We do not need more material development, we need more spiritual development. We do not need more intellectual power, we need more moral power. We do not need more knowledge, we need more character. We do not need more government, we need more culture. We do not need more law, we need more religion. We do not need more of the things that are seen, we need more of the things that are unseen. --Calvin Coolidge

Consult almost any history or political science textbook of the past 50 years as it comments on the 1920s, and very likely it will portray Calvin Coolidge negatively, frequently referring to him as a dumb, indolent, anti-intellectual pawn of Big Business. In this view, Coolidge was a political accident who, upon becoming President of the United States on August 2, 1923, slept through his five-and-a-half-year presidency. While he slept, say his critics, the nation drifted towards disaster, which came in the form of a gigantic stock market crash and great economic depression.

How did this apparent political naif, this so-called simpleton, this relic of the l9th century become President, conventional historians and political scientists ask in their best-selling texts. After penning a few lines of ridicule, most historians then push any serious consideration of President Coolidge off to the side and continue their speculation about what, in their opinion, "should have been" in the 1920s that "lost" decade between Woodrow Wilson and Franklin D. Roosevelt.

Let's find the real Coolidge and see what difference it makes for the historical record. Sadly, decades of hostile historical comment about Coolidge in hundreds of texts has left a large percentage of the American public with a decidedly negative image of him. It is the contention of this essay that Calvin Coolidge certainly should be appreciated for several reasons. First, the textbook image of him believed by most who have matriculated in the nation's schools is simply dead wrong. The prevailing view of him is not merely a matter of interpretation, it is a question of facts, and the texts have the facts wrong in most instances. Second, as I found in a several years-long study of his writings, Coolidge was a very thoughtful man with a comprehensive view of the world. Indeed, the nation would be much better served if more of its Presidents had a worldview as consistent as Coolidge's. We should strongly suggest that his writings be read today because they have a deep wisdom in them that was born of the man's basic common sense. Besides, he was a man of great humor and we all can use more of that.

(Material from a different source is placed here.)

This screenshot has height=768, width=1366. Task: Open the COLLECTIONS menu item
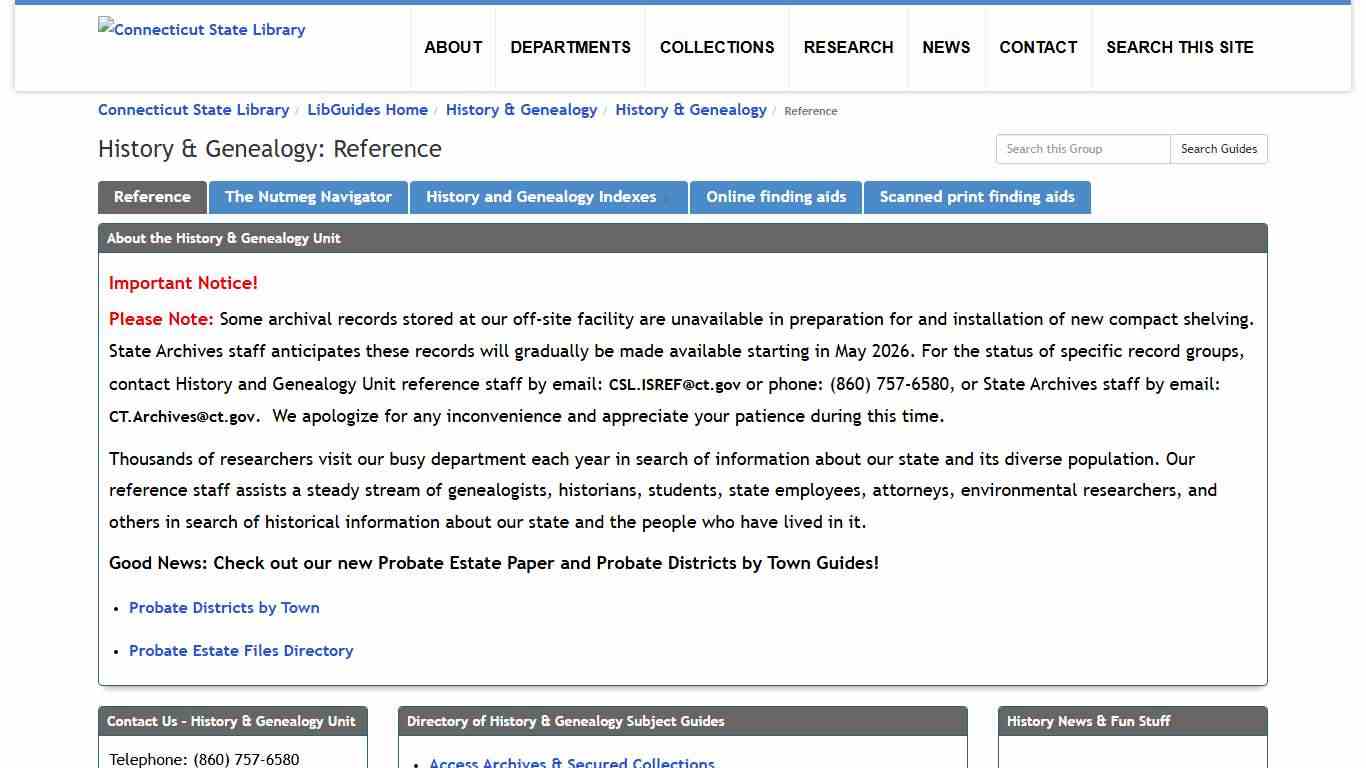pos(716,47)
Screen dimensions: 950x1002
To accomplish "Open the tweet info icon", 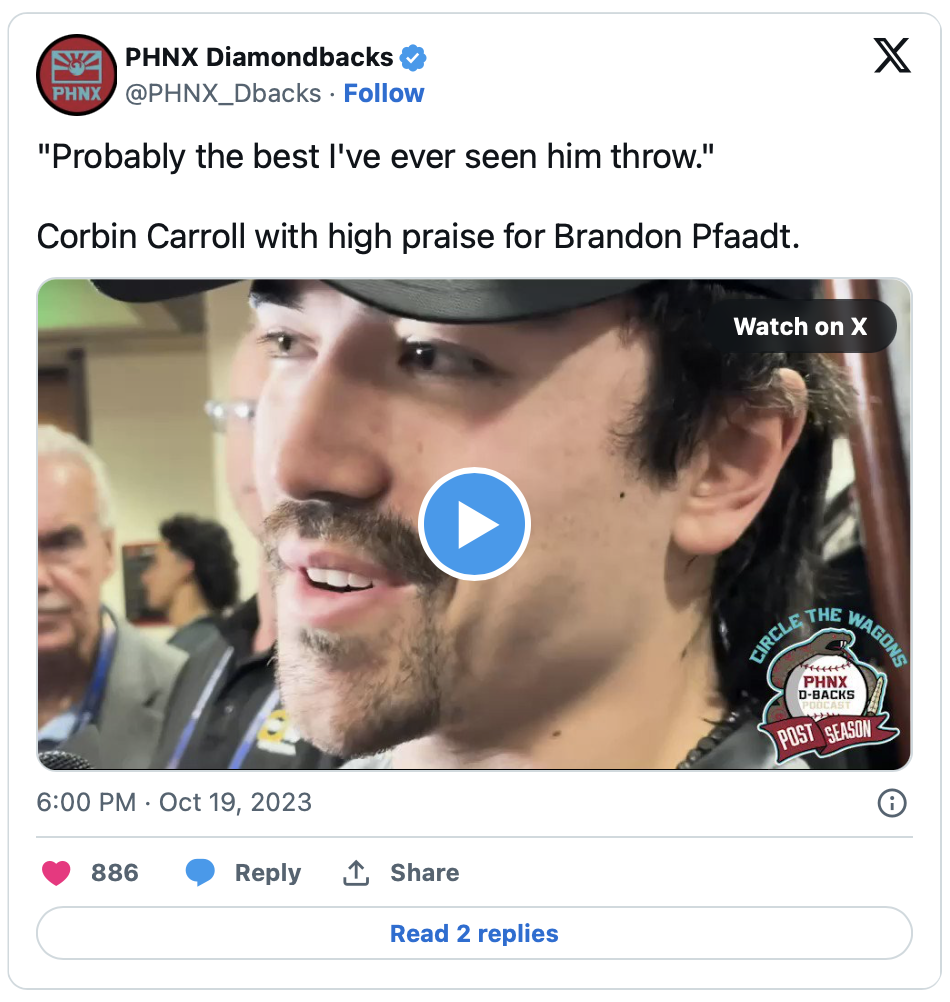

Fortunately a more balanced view of him may emerge as a result of a modest Coolidge renaissance that is now under way. Evidence of this appears in several new scholarly biographies of him by leading historians, numerous conferences devoted to a further exploration of Coolidge and his era, and not least of all, in a quirky political endorsement of him by a recent, very popular President. The last reference, of course, is to the now-famous White House scene in which Ronald Reagan, upon assuming office, ordered Coolidge's portrait to be hung in the Cabinet Room. Reporters snickered, and when their inquiries about it reached Reagan, he emphatically said that Coolidge was his kind of President because he cut government spending and lowered taxes -- two things Reagan hoped to do.

British historian Paul Johnson also contributed to the Coolidge revival, especially in his thoughtful evaluation of Coolidge in his best-selling Modern Times. In fact, it was Johnson's view that encouraged me to find Coolidge's works and read them for myself. It was soon clear that they were not easily available, and out of print since the 1920s. It occurred to me that a new edition of his main works would be valuable for the emerging Coolidge revival and for others interested in him and his era. I resolved to study and prepare a new edition of Coolidge's published works and then write an account of his intellectual development. Both of these projects are now complete. Two main things emerged from my study of his writings, one expected and the other not. Naturally a better understanding of Coolidge flowed from this study. On the other hand, to my surprise, it became evident that Calvin Coolidge was a very thoughtful man, a quality never implied or suggested by text writers and critics. After reviewing several notebooks full of quotations gleaned from my study of his speeches and addresses, it was also evident that Coolidge's writings displayed a rather well-thought-out set of ideas about society, government, business, the nature of man, and related topics. Was it possible that the proverbial "Silent Cal" was also "Thinking Cal?" And, since Coolidge wrote all of his own speeches and addresses, they reflect his thought, not the thinking of speech writers as is often the case with subsequent Presidents.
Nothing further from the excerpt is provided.